··· Excerpt to read ···
Beginning in the 1980s, theorists including Allan Sekula and Jon Tagg initiated critical work that analyzed the organization, purpose, and consumption of photographic archives. In doing so, they implicated the medium as a tool of state surveillance and control deployed against often vulnerable populations.
The points asserted by Sekula and Tagg about photographs within an archival setting encouraged numerous artists to utilize archives as the source or focus of substantive work. Those now-familiar lines of inquiry are widened, and the interpretation of archival material in photographic form expanded in Recollected: Photography and the Archive, a group installation that was on view at the Fine Arts Gallery at San Francisco State University through November 16.
···
> Direction A:
Do the following statements agree with the passage on photographic archives? Answer yes or no for each, and quote the words from the passage that decide it.
(i) Sekula and Tagg started their critical work in the 1980s.
(ii) The work of Sekula and Tagg discouraged artists from using archives.
(iii) Recollected was shown at the Fine Arts Gallery at San Francisco State University.
> Direction B:
Answer these questions using the passage on photographic archives.
(i) What did the theorists implicate photography as being?
(ii) What kind of show was Recollected: Photography and the Archive?
(iii) Through what date was it on view?
> Direction C: Quote the passage on photographic archives from the words "Beginning in the" up to and including the words "through November 16.".
··· Raw records ···
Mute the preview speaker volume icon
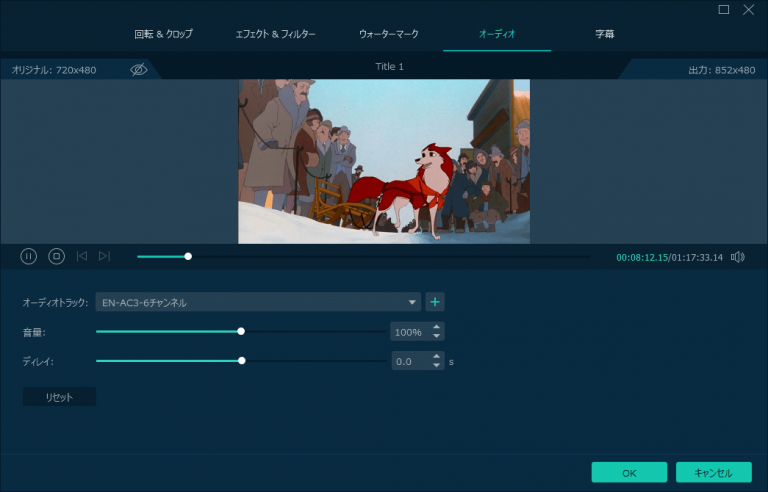This screenshot has height=492, width=768. point(737,257)
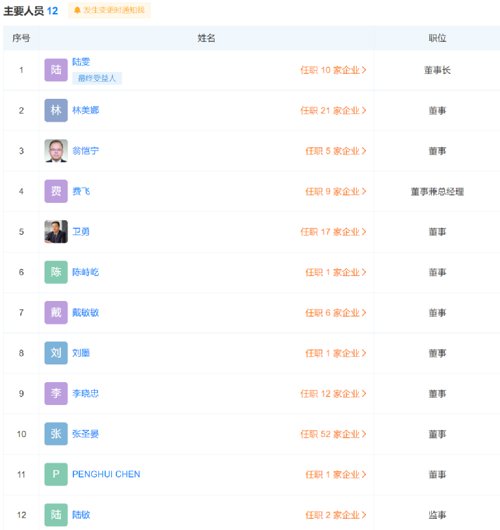Click the purple 戴 avatar icon
The height and width of the screenshot is (530, 500).
pyautogui.click(x=56, y=312)
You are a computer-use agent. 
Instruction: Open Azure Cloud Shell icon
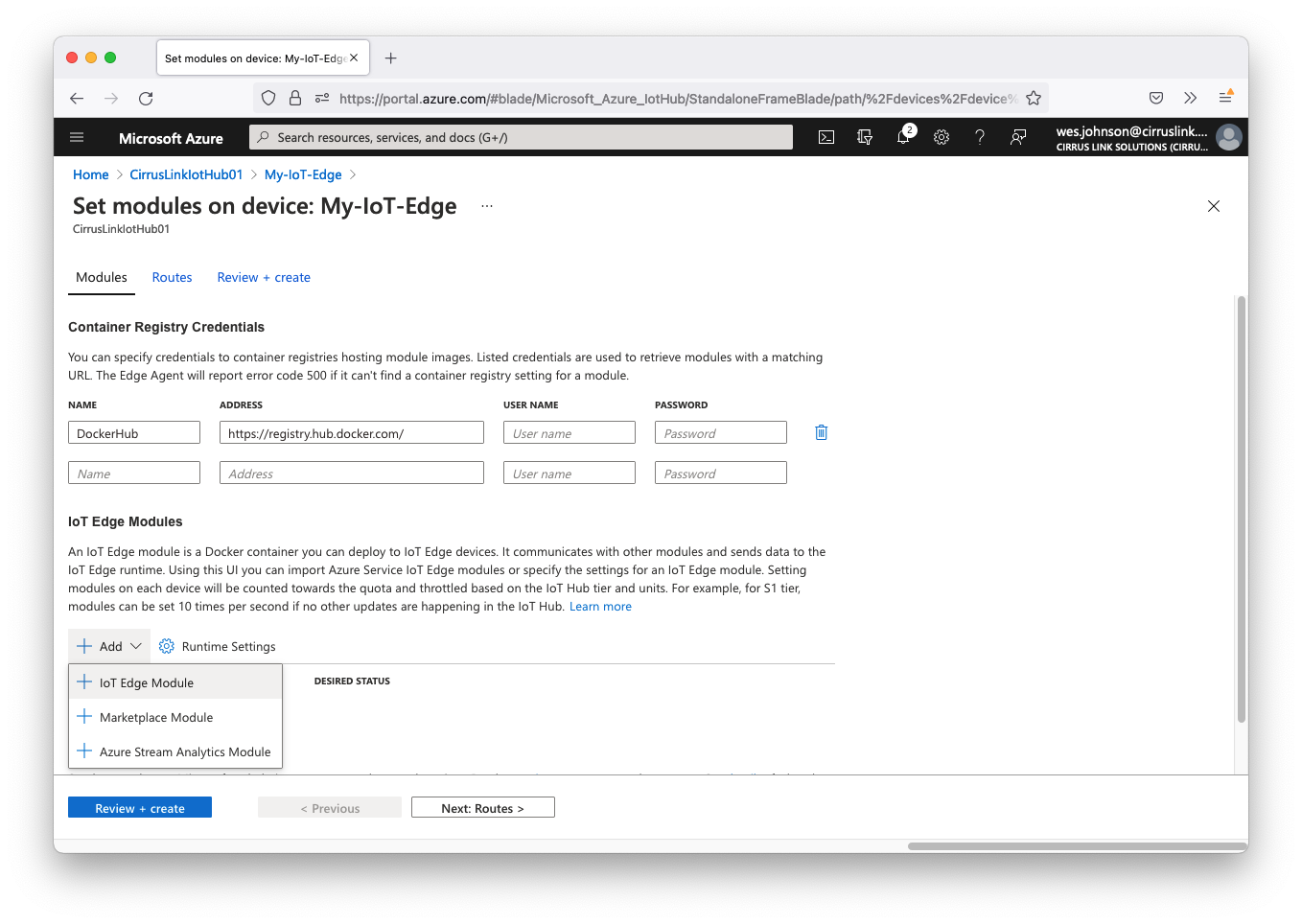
···
> Complete response A:
(i) Yes: "Beginning in the 1980s, theorists including Allan Sekula and Jon Tagg initiated critical work"
(ii) No: "encouraged numerous artists to utilize archives as the source or focus of substantive work"
(iii) Yes: "was on view at the Fine Arts Gallery at San Francisco State University"

> Complete response B:
(i) A tool of state surveillance and control used against often vulnerable populations.
(ii) A group installation.
(iii) November 16.

> Complete response C:
Beginning in the 1980s, theorists including Allan Sekula and Jon Tagg initiated critical work that analyzed the organization, purpose, and consumption of photographic archives. In doing so, they implicated the medium as a tool of state surveillance and control deployed against often vulnerable populations.
The points asserted by Sekula and Tagg about photographs within an archival setting encouraged numerous artists to utilize archives as the source or focus of substantive work. Those now-familiar lines of inquiry are widened, and the interpretation of archival material in photographic form expanded in Recollected: Photography and the Archive, a group installation that was on view at the Fine Arts Gallery at San Francisco State University through November 16.